Celts & NBA Successfully Launch Season 77


Quite fittingly on a night when the Boston Celtics and the NBA “world” as a whole was honoring the life and legacy of the great Bill Russell, the C’s star wing Jaylen Brown (who just moments earlier had represented his teammates in delivering some remarks on the impact of No. 6) dipped into Big Bill’s playbook and recorded a Blocked Shot against Philly center Joel Embiid a mere 22 seconds into the action – one of six blocks the teams combined for, five coming in the first quarter of play alone. (Fellow J-teamer Jayson Tatum would reject the 76ers’ Tyrese Maxey three possessions later.)

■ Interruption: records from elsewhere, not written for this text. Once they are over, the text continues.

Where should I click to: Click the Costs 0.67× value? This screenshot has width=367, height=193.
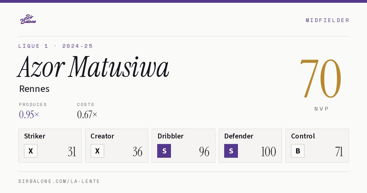click(87, 115)
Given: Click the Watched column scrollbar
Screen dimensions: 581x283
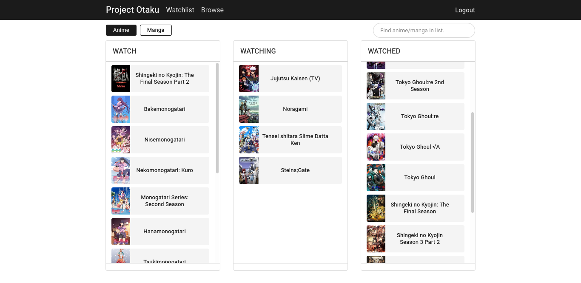Looking at the screenshot, I should click(473, 162).
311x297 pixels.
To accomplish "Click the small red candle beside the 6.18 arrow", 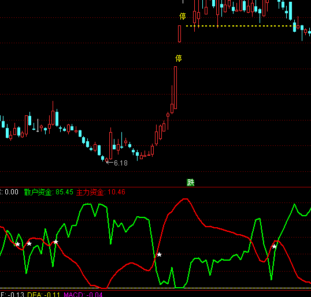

The 126-117 Celtic victory was played at a relatively crisp pace, with both sides converting half or more of their FG attempts (Boston .561, Philly .500) and of their possessions (Boston 58 of 96, Philly 49 of 96) in Coach Joe Mazzolla’s successful debut.

In a back-and-forth game that had seen 15 first-half lead changes, Boston went ahead for good on a Derrick White floater at the 10:14 mark of Q3. The lead would grow as high as 16 points in the game’s closing stages.

The “Two-out-of-Three Rule”

A handy “rule of thumb” for evaluating a hoop squad’s performance is to look at three numbers – overall FG%, total rebounds and total Turnovers. A statistical advantage in at least two of those categories tends to spell Victory.

Coach Joe’s Men in Green held an edge in all three, +6 in Rebounding (when we factor in “significant” Team Rebounds) and +3 in Errors along with their more efficient FG shooting.

“Bombs Away!!”

Opening Night’s two “occasion-driven” confrontations – GSW raised their latest banner prior to comfortably repelling LBJ and the Lake Show – epitomized this era’s infatuation with three-point shooting.

Ninety-six minutes of NBA action produced a whopping ONE HUNDRED AND FIFTY-FOUR three-point attempts, a once-unimaginable usage rate (3PAr) of .435. Essentially one out of three (51) were successful (.331), the Lakers’ 10-for-40 showing weighing down both numbers.

Abacus Revelation for the Road

Boston was successful on 46 of its overall 82 FGA's, 12 for 35 (.348) from behind the arc.

The C's produced 44 Points in the Paint on 22-for-33 (.667) shooting.

Simple arithmetic reveals that, on those shunned "Mid-range" shots between the Arc and the Paint, Celtic shooters were an impressive 12 for 14 (.857).